Mindful Moments

Minimalism Life Weekly Edit

“Minimalism is the tool that creates the margin for the things you care most about.”

—The Minimalists


We’d like to invite you to subscribe to and support our Inside Minimalism series, which offers exclusive essays on living simply.


Embracing the Process of Craft

In defence of the amateur experimenters

By George Maguire

Think of the word craft and there seems to be a common association with forms of wildly expressed expertise. We conjure in our minds verifiable masters; possibly figures like Michelangelo, perched close to the ceiling in the Vatican, brush extended; or Rene Redzepi, the chef of the world’s greatest restaurant, NOMA. Maybe even a local venerated carpenter; 30 years into his practice; a master of the chisel and saw.

The word’s reputation goes even further. When we are crafty, we are perceived as evasive or sneaky; qualities not uncommon with magicians. Surely, those of not steeped in specific talents are surely too blunt, too obtuse, too distractible to master the mysterious subjects that craftsman work with. We affirm this with the habitual and somewhat damaging colloquialism ‘I can’t draw’.

I would argue that we come to such conclusions too swiftly. We ignore that standing firmly in reality; craft is simply a process, not a destination. It is a spectrum that includes all levels, not just the renowned and spotlight-bound. By trying something new and striving to learn, we are destined to learn something. Just how much… is up to you.

A recent set of experiences have reassured me on this line of thinking. I have taken up baking; sourdough bread to be specific, commercial yeasts wild and cantankerous relative. Set against a setting of esteemed sourdough bakeries all over the world, I certainly don’t plan to open a bakery and certainly won’t reach the quality of Bristol’s or London’s finest offerings. But that doesn’t matter. I have absorbed a great deal. I now know the difference between real and fake bread, how to knead dough and how to make it rise. As a result of all these things, I appreciate bread more. As is the way with anything we invest ourselves in.

Who knows what is next for me; perhaps craft beer, different forms of writing, growing plants, or even movement practices such as yoga. All of these are intriguing and they all have minimal entry thresholds, costing very little to get started. I know that they have depth I will never reach, but I am ok with that. The fundamentals are fun.

You don’t need to be a master to do something. You just need to do it. It’s all easy at the beginning. Start simply.


Safe Places

Using the philosophy of “You Only Live Once” to live a life of quality

By Rutvi Rossaendra M.

Working for a corporate company, a lot was expected of me—a lot of work, progress, money, luxury, promotions, work hours, socialising, and things I could no longer count. I was climbing a mandatory ladder leading to even more of these expectations. I was trapped.

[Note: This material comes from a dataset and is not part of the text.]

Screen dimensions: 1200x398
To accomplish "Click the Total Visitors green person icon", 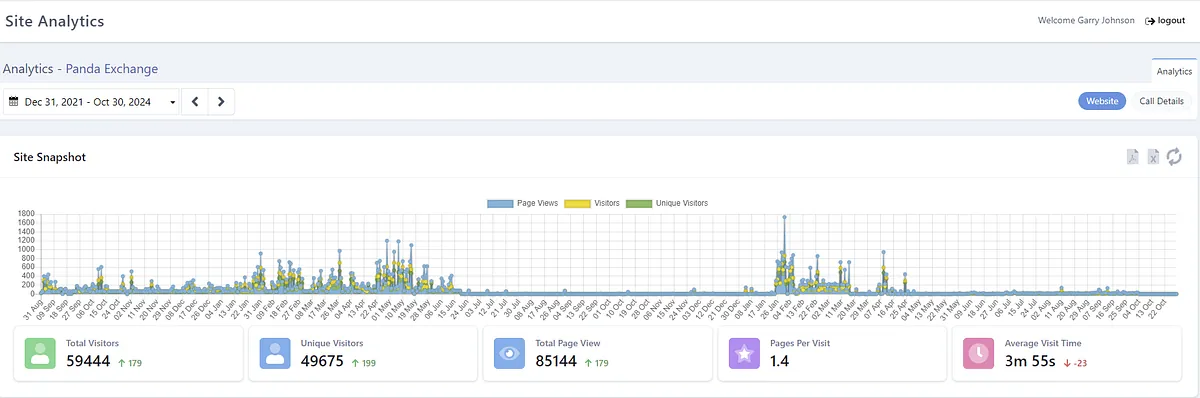I will tap(40, 352).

I was also drained. I had short-term memory loss; I would forget events I had attended and people I had met within 48 hours. A lot was lost in the sea of Corporate. Despite great friends, a great career, and a life of dreams, I felt empty. I wasn’t living at all. I was insecure and afraid of losing things I never owned. I was overwhelmed by constant distractions and mental clutter!

The Real YOLO Moments

For nearly three years, I was a minimalist when it came to my possessions—but with my life, I was anything but. I was living according to a “You Only Live Once” philosophy where you do everything you possibly can because time is limited. Attend every event, set up three businesses in one go, take two professional qualifications and run three work projects, just because you can. I never realised that this “YOLO” philosophy was really about the quality—not quantity—of experience. One great project or business that you are passionate about is sufficient. Moments with loved ones are more valuable than the ones spent climbing a corporate ladder.

Intentional Observation

Our real quality moments are often the ones we overlook. So I made an effort to observe. Where in the day did I find my “Safe Places”? I define a Safe Place as a moment where I felt indescribable happiness and bliss, positivity and calm. It could also be a person with whom I could laugh my heart out, or a place where I could close my eyes for hours and wake up with joy. I feel safe in these moments.

My Safe Places

At a table by the window of the coffee shop down the road, having an oat latte with a warm croissant. Fresh air and mountain sunrises. Warm morning sun and the sound of waves. Going on adventures with only carry-on luggage. Writing postcards. Spending time to care for people in need. Kissing and hugging my partner. Laughing with him until my cheeks hurt. Playing cards with my parents. Working on my favourite business project. Cuddling with my year-old niece. Waking up early to exercise, practice yoga, and meditate. Spending time with my best friends. Writing 10 things I am grateful for each morning. Studying Spanish for 10 minutes a day. Reading every morning and listening to classical music. Spending time at a mountain cabin with a log fire inside and snow outside. Cooking simple yet delicious meals. These are my real YOLO moments.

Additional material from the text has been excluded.